== Extract ==
N-deprivation regimes are most frequently expressed as the molar carbon-to-nitrogen (C-to-N) ratio (Ip and Chen 2005b; Shi et al. 2002; Sloth et al. 2006; Wen et al. 2002). Grown at a high C-to-N ratio, the cell dry mass of C. protothecoides contained up to 53.8% lipids compared to 25.2% obtained in low C-to-N medium. This lipid increase was accompanied by a drop in protein content from 25.8% at low C-to-N to 10.5% at a high C-to-N ratio (Xiong et al. 2010b).

Biomass enrichment by replacing its constituents

The enrichment of the microalgal biomass with (readily bio-available) selenium at extraordinarily high volumetric productivities and final concentrations (> 0.4 mg Se per gram of biomass) is governed by a different mechanism than the enrichment by lipids. Microalgae, which are grown in medium containing a lower-than-stoichiometrically-required concentration of sulphur, are exposed to inorganic selenium in the form of selenite. Depending on the algae species, the cells are capable of incorporating the element at different levels, preferentially into intracellular protein, e.g. C. vulgaris or Scenedesmus quadricauda in Doucha et al. (2009) and Umysová et al. (2009), respectively.

Conclusions and future trends

Recent advances in microalgal biotechnology have created opportunities for the efficient production of high-value (natural) compounds with the properties of plant-derived products that provide unique benefits (e.g. plant-like glycosylation) compared to their analogues resulting from chemical synthesis or recombinant microorganisms. The laboratory-scale bioreactor cultivations included within this review provide a first insight into the feasibility of carrying out heterotrophic processes with microalgae at an industrial scale. These processes have, in part, already been commercialised with the biotechnological production of PUFA. (To date, the authors are not aware of any literature on the heterotrophic large-scale fedbatch cultivation of microalgae, in contrast to literature on batch cultivation referred to by Apt and Behrens 1999; Behrens 2005; Wynn et al. 2005). This review confirms that the development of efficient, economically feasible large-scale bioprocesses remains an obstacle to the commercialisation of the promising microalgae technology.

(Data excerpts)
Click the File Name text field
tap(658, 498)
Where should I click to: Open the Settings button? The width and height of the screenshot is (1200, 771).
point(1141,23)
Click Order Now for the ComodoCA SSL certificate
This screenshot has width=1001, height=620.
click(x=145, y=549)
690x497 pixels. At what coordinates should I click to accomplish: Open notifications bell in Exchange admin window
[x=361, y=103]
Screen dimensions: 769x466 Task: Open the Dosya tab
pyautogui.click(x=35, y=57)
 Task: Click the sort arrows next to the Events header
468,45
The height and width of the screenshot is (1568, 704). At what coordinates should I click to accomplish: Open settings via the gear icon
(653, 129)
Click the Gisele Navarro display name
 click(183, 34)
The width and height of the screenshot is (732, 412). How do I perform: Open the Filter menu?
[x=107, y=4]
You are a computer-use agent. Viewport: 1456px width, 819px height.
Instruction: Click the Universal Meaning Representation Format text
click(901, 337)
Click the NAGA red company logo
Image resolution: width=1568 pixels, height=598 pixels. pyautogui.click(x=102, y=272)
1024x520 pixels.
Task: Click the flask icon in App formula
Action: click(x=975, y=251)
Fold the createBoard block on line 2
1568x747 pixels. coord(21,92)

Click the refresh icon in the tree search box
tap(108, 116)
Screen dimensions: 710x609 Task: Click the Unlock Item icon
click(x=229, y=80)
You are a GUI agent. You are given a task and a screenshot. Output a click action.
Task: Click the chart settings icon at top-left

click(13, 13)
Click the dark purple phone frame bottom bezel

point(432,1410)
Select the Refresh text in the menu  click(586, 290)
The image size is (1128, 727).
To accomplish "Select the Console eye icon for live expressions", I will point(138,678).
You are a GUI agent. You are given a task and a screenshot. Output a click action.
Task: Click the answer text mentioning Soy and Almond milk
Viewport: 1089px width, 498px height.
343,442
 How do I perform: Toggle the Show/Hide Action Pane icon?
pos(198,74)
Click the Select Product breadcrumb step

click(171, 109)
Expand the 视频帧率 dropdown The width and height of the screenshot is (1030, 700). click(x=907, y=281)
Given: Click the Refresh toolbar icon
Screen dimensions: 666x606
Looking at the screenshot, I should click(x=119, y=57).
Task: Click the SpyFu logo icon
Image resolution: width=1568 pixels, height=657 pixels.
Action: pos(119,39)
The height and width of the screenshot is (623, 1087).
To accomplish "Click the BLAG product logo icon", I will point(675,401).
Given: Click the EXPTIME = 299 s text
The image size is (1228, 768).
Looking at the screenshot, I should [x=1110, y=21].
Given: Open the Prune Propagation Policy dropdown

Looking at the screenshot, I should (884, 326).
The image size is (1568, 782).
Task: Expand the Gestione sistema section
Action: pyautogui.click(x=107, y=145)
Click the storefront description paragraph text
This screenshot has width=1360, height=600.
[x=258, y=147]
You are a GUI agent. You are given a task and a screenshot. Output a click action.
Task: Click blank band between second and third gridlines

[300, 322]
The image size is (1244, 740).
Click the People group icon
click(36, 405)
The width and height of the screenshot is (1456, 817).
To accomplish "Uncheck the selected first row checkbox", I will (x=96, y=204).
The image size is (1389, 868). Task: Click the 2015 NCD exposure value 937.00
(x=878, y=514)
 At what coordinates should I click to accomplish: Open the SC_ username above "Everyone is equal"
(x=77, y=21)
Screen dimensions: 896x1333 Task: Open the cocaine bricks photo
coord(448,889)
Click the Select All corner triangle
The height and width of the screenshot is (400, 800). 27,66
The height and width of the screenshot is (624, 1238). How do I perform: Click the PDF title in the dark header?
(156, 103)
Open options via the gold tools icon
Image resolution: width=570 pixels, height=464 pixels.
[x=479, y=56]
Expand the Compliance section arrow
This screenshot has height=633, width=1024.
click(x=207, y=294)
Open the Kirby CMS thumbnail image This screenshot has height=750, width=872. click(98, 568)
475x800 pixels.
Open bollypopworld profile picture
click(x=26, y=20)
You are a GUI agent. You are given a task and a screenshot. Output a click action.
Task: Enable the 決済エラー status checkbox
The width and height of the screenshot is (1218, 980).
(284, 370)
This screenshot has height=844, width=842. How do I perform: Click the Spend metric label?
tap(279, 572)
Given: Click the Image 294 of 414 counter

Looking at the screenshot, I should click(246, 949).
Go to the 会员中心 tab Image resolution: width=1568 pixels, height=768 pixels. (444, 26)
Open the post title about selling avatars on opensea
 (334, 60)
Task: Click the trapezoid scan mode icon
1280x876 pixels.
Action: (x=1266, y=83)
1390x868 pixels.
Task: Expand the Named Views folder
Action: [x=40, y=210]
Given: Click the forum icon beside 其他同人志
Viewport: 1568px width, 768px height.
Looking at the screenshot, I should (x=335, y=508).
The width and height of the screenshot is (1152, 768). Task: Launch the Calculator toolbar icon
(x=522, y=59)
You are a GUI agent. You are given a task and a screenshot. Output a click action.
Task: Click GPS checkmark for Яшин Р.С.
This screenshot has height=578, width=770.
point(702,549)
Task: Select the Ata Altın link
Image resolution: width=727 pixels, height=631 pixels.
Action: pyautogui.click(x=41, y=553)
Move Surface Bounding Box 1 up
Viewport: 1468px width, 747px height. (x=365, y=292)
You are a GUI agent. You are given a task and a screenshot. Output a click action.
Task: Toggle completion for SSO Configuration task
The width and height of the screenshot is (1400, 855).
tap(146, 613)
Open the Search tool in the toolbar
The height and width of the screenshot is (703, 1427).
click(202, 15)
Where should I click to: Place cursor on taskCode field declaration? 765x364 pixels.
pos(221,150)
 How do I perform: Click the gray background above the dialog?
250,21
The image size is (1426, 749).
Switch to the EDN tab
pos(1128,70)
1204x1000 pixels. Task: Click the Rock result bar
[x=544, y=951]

== Things to do ==
1. Decide whether each statement below agrees with the microalgae text, answering yes or no and quoting the words of the text that settle it. (a) At a high C-to-N ratio, the cell dry mass of C. protothecoides contained up to 53.8% lipids. (b) Selenium enrichment of microalgal biomass works by the same mechanism as enrichment by lipids. (c) The authors know of literature on the heterotrophic large-scale fedbatch cultivation of microalgae.
2. Pick up the microalgae text after its final sentence and continue it.

== Exercise results ==
1.
(a) Yes: "Grown at a high C-to-N ratio, the cell dry mass of C. protothecoides contained up to 53.8% lipids"
(b) No: "is governed by a different mechanism than the enrichment by lipids"
(c) No: "To date, the authors are not aware of any literature on the heterotrophic large-scale fedbatch cultivation of microalgae"

2.
The generic cultivation strategies outlined are based on the experimental data of natural microalgae but, in principle, could also be applied to emerging strains improved by genetic engineering. Fundamental knowledge enabling strain design may be derived from advanced metabolic flux analyses (Xiong et al. 2010b). A promising new avenue for transgenic microalgae is developing based on the knowledge gained over the past two decades, which includes the complete sequencing of the first microalgal genomes (Leon-Banares et al. 2004; Parker et al. 2008; Rosenberg et al. 2008; Walker et al. 2005a; Walker et al. 2005b).